[Dataset excerpts]
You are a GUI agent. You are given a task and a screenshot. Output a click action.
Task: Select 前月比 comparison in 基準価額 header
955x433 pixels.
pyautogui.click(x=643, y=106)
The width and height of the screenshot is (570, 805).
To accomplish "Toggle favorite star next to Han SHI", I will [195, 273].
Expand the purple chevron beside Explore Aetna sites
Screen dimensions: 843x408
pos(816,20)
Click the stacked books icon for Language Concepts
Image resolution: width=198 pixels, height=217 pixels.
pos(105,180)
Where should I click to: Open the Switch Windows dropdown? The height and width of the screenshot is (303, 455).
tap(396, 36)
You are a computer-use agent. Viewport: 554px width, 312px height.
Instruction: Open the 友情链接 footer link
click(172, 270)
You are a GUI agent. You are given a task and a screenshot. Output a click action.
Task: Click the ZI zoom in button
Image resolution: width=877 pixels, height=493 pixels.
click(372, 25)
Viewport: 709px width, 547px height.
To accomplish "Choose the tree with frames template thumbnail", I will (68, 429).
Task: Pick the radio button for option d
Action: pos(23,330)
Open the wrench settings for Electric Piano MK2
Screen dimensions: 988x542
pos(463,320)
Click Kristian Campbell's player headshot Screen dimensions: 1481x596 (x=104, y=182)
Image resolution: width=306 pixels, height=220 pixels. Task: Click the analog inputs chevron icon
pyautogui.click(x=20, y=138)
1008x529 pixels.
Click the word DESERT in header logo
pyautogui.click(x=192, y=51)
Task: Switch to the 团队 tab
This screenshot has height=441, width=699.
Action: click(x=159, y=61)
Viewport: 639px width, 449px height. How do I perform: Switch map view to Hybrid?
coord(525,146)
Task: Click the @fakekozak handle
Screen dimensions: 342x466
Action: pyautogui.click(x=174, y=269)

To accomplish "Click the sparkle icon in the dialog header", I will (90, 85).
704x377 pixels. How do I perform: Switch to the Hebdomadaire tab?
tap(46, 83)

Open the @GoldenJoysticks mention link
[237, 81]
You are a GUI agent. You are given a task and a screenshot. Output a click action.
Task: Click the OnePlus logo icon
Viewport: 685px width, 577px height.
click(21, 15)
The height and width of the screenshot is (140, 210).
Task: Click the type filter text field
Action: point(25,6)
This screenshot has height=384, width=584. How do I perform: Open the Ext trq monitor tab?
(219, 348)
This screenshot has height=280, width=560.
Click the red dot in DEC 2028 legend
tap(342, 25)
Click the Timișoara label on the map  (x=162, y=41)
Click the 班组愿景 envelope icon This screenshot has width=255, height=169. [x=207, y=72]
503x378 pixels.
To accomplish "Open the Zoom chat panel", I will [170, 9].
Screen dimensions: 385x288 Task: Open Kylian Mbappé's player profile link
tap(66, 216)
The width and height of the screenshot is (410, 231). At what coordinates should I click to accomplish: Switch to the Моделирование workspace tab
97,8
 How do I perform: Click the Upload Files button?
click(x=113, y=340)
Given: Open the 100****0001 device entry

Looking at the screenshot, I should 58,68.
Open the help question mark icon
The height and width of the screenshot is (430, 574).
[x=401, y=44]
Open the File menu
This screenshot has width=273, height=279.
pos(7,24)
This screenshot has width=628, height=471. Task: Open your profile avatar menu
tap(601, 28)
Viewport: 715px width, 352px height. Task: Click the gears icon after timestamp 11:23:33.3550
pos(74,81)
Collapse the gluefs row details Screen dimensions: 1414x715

BRIEF:
Retype the entries exactly, please. Leave no line out.

RESPONSE TO THIS TASK:
You are a GUI agent. You are given a task and a screenshot. Output a click action.
Task: Select 前月比 comparison in 基準価額 header
955x433 pixels.
pyautogui.click(x=643, y=106)
The width and height of the screenshot is (570, 805).
To accomplish "Toggle favorite star next to Han SHI", I will [195, 273].
Expand the purple chevron beside Explore Aetna sites
Screen dimensions: 843x408
pos(816,20)
Click the stacked books icon for Language Concepts
Image resolution: width=198 pixels, height=217 pixels.
pos(105,180)
Where should I click to: Open the Switch Windows dropdown? The height and width of the screenshot is (303, 455).
tap(396, 36)
You are a computer-use agent. Viewport: 554px width, 312px height.
Instruction: Open the 友情链接 footer link
click(172, 270)
You are a GUI agent. You are given a task and a screenshot. Output a click action.
Task: Click the ZI zoom in button
Image resolution: width=877 pixels, height=493 pixels.
click(372, 25)
Viewport: 709px width, 547px height.
To accomplish "Choose the tree with frames template thumbnail", I will (68, 429).
Task: Pick the radio button for option d
Action: pos(23,330)
Open the wrench settings for Electric Piano MK2
Screen dimensions: 988x542
pos(463,320)
Click Kristian Campbell's player headshot Screen dimensions: 1481x596 (x=104, y=182)
Image resolution: width=306 pixels, height=220 pixels. Task: Click the analog inputs chevron icon
pyautogui.click(x=20, y=138)
1008x529 pixels.
Click the word DESERT in header logo
pyautogui.click(x=192, y=51)
Task: Switch to the 团队 tab
This screenshot has height=441, width=699.
Action: click(x=159, y=61)
Viewport: 639px width, 449px height. How do I perform: Switch map view to Hybrid?
coord(525,146)
Task: Click the @fakekozak handle
Screen dimensions: 342x466
Action: pyautogui.click(x=174, y=269)

To accomplish "Click the sparkle icon in the dialog header", I will (90, 85).
704x377 pixels. How do I perform: Switch to the Hebdomadaire tab?
tap(46, 83)

Open the @GoldenJoysticks mention link
[237, 81]
You are a GUI agent. You are given a task and a screenshot. Output a click action.
Task: Click the OnePlus logo icon
Viewport: 685px width, 577px height.
click(21, 15)
The height and width of the screenshot is (140, 210).
Task: Click the type filter text field
Action: point(25,6)
This screenshot has height=384, width=584. How do I perform: Open the Ext trq monitor tab?
(219, 348)
This screenshot has height=280, width=560.
Click the red dot in DEC 2028 legend
tap(342, 25)
Click the Timișoara label on the map  (x=162, y=41)
Click the 班组愿景 envelope icon This screenshot has width=255, height=169. [x=207, y=72]
503x378 pixels.
To accomplish "Open the Zoom chat panel", I will [170, 9].
Screen dimensions: 385x288 Task: Open Kylian Mbappé's player profile link
tap(66, 216)
The width and height of the screenshot is (410, 231). At what coordinates should I click to accomplish: Switch to the Моделирование workspace tab
97,8
 How do I perform: Click the Upload Files button?
click(x=113, y=340)
Given: Open the 100****0001 device entry

Looking at the screenshot, I should 58,68.
Open the help question mark icon
The height and width of the screenshot is (430, 574).
[x=401, y=44]
Open the File menu
This screenshot has width=273, height=279.
pos(7,24)
This screenshot has width=628, height=471. Task: Open your profile avatar menu
tap(601, 28)
Viewport: 715px width, 352px height. Task: Click the gears icon after timestamp 11:23:33.3550
pos(74,81)
Collapse the gluefs row details Screen dimensions: 1414x715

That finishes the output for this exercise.